[Records drawn from a dataset]
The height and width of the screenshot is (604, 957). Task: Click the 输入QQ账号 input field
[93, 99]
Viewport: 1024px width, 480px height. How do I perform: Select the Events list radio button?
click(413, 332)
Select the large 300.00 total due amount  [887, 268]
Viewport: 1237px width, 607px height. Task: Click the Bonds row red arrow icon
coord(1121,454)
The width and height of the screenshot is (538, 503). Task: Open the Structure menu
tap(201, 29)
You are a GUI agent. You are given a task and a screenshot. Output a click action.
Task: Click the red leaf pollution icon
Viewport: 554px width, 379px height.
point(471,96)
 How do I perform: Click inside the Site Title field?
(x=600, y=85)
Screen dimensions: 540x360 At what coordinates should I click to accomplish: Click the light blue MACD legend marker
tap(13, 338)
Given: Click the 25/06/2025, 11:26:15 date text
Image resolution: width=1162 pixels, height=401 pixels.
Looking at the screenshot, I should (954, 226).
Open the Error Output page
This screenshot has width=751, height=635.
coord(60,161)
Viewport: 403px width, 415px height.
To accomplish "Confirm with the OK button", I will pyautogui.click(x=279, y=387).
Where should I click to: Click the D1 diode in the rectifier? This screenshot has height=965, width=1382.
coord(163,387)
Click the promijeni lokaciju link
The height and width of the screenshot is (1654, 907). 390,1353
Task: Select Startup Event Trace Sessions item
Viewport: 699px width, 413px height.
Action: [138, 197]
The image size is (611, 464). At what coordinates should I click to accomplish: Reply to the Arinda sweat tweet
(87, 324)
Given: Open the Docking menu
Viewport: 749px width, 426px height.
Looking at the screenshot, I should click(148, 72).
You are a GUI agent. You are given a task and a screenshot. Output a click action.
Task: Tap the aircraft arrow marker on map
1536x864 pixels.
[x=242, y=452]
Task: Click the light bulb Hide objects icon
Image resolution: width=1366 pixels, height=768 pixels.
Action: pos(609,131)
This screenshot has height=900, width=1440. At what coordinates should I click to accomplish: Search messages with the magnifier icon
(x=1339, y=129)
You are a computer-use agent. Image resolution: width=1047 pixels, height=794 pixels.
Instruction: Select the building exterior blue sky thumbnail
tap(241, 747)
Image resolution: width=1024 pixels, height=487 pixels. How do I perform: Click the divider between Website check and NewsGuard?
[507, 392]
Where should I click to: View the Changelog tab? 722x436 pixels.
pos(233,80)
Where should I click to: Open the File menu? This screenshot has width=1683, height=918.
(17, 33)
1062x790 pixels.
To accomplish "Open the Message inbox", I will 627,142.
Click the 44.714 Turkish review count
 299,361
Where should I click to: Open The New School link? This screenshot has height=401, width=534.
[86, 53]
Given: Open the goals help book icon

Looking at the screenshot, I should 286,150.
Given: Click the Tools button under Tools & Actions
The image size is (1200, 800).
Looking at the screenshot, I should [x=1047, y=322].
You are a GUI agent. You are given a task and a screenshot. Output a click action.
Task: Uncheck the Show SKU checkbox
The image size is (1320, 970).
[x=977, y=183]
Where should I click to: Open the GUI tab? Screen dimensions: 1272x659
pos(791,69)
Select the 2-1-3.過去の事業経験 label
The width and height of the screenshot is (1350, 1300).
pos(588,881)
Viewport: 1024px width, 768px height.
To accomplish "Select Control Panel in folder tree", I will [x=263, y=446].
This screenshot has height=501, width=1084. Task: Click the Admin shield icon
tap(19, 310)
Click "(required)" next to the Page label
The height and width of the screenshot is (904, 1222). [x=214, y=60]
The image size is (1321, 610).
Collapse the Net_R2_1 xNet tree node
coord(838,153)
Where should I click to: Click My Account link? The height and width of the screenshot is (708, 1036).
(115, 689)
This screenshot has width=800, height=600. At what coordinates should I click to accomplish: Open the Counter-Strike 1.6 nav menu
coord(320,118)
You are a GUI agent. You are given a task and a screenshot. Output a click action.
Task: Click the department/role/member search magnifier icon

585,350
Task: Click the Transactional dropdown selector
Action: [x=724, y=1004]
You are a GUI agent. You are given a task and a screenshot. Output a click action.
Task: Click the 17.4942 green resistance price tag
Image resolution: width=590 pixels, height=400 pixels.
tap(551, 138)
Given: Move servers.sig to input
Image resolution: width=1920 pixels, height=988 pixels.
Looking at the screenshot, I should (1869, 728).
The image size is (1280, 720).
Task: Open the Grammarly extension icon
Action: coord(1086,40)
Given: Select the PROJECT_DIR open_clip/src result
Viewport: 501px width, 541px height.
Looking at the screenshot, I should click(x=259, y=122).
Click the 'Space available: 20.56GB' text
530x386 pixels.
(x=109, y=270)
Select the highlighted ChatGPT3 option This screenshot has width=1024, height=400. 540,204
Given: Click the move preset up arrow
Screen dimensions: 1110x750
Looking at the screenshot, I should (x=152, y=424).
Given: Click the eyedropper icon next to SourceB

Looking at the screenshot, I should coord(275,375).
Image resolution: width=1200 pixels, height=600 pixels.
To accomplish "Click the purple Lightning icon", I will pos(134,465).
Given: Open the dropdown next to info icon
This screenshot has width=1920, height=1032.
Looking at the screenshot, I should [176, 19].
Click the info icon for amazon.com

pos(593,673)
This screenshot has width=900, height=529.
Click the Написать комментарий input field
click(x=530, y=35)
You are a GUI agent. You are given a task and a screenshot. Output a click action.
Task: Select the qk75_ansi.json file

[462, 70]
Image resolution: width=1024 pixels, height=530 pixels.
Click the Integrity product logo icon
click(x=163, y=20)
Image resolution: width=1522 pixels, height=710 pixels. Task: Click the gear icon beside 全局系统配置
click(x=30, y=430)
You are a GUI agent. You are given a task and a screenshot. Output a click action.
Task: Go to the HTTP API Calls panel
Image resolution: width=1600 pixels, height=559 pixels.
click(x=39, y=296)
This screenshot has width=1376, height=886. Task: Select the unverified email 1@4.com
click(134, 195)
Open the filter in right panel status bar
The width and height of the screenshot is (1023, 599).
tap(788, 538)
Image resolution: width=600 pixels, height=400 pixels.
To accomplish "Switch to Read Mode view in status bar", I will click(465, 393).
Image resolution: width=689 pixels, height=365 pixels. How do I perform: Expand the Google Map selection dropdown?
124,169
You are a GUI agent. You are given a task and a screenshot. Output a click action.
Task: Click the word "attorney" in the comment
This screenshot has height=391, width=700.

WORK TASK:
Based on the entries above, please count how many lines contain the string "text", and reply with the figure only.

REPLY:
2